▸ **Directions for this task**:
Begin the copy at the line containing "You are a computer-use" in the data below and end it at the line containing "494x432 pixels. At", keeping each line exact and leaving out pictures.

▸ **Data records**:
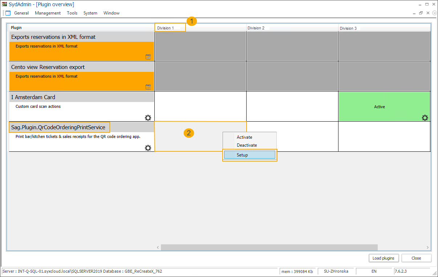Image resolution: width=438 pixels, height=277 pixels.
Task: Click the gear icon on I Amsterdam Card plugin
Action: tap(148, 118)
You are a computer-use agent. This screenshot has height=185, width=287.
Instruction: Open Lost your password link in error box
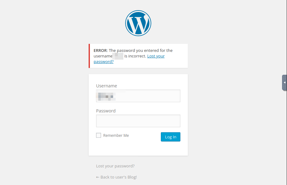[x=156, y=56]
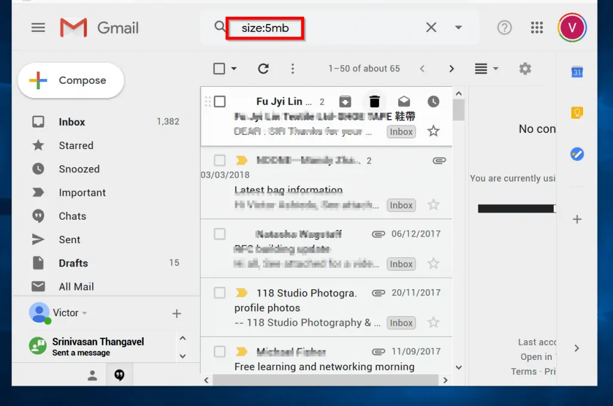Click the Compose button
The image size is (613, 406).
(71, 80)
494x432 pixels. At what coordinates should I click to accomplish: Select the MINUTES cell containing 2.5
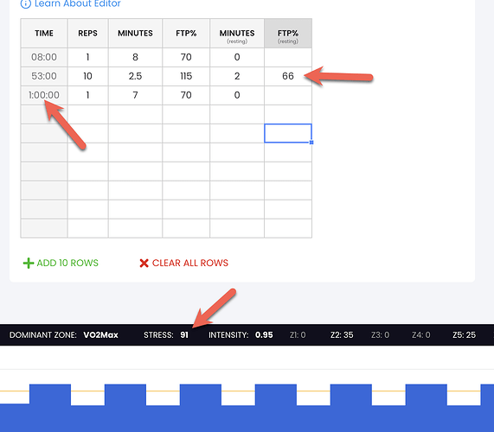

==

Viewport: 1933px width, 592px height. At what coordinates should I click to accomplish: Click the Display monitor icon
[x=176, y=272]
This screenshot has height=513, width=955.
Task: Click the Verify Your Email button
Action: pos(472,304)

▸ **Your response**:
You are a computer-use agent. This screenshot has height=185, width=287.
Instruction: Open Lost your password link in error box
[x=156, y=56]
Click the Compose button
The image size is (613, 406).
(71, 80)
494x432 pixels. At what coordinates should I click to accomplish: Select the MINUTES cell containing 2.5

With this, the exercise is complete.